Así pues, es normal que si hay muchas distopías, acaben apareciendo constructos literarios e ideológicos que nos describan un futuro maravilloso o incluso idílico. Estas corrientes reciben el nombre de hopepunk, greenpunk o solarpunk, según los diferentes matices diferenciales.

 

Pero lo que todas ellas tienen en común es que nos prometen un futuro esperanzador.
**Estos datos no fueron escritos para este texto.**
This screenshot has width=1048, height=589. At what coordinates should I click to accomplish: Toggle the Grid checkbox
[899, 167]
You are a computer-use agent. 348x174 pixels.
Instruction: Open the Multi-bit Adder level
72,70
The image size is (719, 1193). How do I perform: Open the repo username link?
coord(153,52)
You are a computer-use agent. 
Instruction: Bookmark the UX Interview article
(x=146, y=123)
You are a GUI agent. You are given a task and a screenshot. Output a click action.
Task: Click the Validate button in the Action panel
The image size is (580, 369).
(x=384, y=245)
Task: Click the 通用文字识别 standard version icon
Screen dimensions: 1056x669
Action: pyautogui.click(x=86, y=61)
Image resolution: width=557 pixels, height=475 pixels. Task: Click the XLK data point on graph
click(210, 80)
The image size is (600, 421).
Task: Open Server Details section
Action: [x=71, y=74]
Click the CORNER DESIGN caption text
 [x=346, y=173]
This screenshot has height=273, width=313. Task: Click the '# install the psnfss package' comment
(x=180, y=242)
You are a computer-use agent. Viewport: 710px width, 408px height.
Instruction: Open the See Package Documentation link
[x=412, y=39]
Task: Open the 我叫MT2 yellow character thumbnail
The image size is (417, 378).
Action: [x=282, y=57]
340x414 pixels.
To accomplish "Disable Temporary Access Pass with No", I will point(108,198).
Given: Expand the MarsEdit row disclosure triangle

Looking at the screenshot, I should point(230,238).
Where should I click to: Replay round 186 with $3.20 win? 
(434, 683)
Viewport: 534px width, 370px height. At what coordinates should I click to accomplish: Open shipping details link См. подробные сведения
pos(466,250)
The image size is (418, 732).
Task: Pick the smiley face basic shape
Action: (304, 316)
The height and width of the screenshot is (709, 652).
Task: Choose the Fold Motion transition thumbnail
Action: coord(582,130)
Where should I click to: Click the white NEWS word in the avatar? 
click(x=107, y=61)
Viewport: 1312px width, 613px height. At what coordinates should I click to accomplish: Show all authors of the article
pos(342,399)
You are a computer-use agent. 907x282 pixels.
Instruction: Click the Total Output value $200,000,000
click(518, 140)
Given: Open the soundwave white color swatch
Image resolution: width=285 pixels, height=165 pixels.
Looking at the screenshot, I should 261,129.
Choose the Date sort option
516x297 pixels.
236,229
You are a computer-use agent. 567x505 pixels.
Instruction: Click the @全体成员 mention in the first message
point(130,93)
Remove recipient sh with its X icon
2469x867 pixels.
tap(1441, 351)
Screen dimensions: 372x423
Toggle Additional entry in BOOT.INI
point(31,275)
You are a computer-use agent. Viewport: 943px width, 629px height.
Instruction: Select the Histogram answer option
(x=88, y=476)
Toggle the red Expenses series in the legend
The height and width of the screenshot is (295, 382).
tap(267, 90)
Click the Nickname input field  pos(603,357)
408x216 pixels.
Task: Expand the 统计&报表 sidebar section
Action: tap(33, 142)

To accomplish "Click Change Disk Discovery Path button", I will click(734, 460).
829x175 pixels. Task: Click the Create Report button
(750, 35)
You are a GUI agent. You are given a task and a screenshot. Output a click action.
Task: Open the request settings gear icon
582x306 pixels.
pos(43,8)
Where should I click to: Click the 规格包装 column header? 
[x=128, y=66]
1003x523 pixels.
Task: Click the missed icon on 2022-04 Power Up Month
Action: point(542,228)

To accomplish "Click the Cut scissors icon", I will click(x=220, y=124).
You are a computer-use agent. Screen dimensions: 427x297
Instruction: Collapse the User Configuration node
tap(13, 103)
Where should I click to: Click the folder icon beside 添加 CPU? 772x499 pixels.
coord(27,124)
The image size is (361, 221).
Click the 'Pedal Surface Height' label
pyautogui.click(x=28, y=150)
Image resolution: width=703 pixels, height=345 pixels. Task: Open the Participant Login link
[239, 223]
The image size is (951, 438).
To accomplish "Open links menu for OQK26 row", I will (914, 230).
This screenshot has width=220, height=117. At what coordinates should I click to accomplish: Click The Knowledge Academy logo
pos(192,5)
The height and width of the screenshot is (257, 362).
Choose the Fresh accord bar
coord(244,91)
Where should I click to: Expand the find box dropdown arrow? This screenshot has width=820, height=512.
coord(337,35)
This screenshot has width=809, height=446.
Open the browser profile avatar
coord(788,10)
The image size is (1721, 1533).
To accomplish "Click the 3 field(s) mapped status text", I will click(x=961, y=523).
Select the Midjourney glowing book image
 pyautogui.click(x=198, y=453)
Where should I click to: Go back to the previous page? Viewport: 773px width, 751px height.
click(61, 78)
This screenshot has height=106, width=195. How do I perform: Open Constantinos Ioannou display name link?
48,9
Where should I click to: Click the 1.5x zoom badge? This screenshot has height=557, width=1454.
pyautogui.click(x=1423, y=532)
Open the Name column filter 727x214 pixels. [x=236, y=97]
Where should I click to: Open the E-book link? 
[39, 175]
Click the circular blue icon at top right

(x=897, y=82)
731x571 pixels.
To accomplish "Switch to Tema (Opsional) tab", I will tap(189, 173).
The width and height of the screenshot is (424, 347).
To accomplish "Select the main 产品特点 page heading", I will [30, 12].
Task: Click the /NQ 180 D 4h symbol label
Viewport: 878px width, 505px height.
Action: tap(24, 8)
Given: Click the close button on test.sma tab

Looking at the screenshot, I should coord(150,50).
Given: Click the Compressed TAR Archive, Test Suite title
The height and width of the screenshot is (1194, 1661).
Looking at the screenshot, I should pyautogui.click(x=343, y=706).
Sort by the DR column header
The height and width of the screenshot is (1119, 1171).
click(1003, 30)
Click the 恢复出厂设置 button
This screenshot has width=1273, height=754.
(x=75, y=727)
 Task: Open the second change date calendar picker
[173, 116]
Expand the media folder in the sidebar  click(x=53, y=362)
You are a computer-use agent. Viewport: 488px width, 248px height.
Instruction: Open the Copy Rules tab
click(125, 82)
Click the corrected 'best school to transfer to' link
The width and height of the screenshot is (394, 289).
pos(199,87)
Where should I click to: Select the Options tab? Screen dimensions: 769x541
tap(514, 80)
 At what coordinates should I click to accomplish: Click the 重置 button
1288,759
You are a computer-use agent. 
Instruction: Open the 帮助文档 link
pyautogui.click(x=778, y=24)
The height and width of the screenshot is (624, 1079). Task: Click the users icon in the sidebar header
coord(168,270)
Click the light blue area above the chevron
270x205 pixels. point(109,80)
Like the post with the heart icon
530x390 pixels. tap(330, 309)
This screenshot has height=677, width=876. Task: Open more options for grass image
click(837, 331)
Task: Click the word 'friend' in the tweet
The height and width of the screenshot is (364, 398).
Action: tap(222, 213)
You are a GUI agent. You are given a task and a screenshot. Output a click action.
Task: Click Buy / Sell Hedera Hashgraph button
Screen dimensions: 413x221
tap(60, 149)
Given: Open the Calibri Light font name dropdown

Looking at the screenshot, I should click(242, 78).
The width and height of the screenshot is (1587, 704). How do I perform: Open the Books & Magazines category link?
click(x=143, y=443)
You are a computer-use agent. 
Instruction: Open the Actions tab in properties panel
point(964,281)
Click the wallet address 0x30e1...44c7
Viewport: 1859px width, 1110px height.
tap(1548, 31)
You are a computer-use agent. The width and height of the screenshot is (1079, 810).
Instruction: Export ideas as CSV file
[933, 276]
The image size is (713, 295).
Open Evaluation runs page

Un ejemplo muy antiguo de hopepunk es todo el universo de Star Trek, en que después de una III Guerra Mundial bastante devastadora, la Tierra recibe la visita de unos alienígenas pacíficos y sabios (el Primer Contacto) y acaba uniéndose de una manera única, como jamás antes había sucedido y se inicia una utopía en la que el mundo se convierte en poco menos que un paraíso.

 

También, con una cierta antigüedad, encontramos la fantástica novela de Ursula K. LeGuin, Los desposeídos (The Dispossessed, 1974), que si bien tiene un fondo algo lúgubre, presenta un final esperanzador.

 

Algunos también incluyen, en este subgénero, novelas como El largo viaje a un pequeño planeta iracundo (The Long Way to a Small Angry Planet, 2014), de Becky Chambers; El marciano (The Martian, 2011), de Andy Weir o Buenos presagios (Good Omens, 1990), de Neil Gaiman y Terry Pratchett.

 

También es cierto que algunas obras significativas no se han traducido aún al castellano y tal vez nunca lo sean, aunque tengo esperanzas de lo contrario.

 

De hecho, el hopepunk no es sino un subsubgénero de las utopías clásicas de la ciencia ficción (y de la literatura general).

 

En definitiva, los pájaros de mal agüero tienen el inconveniente de ser poco creídos y además caen muy antipáticos y adolecen del efecto Cassandra, así que tal vez sea mejor presentar el futuro como ese país desconocido, con muchas dificultades, pero en el que merecerá la pena vivir, sin caer por ello en negacionismos peligrosos y sin esconder la cabeza bajo el ala.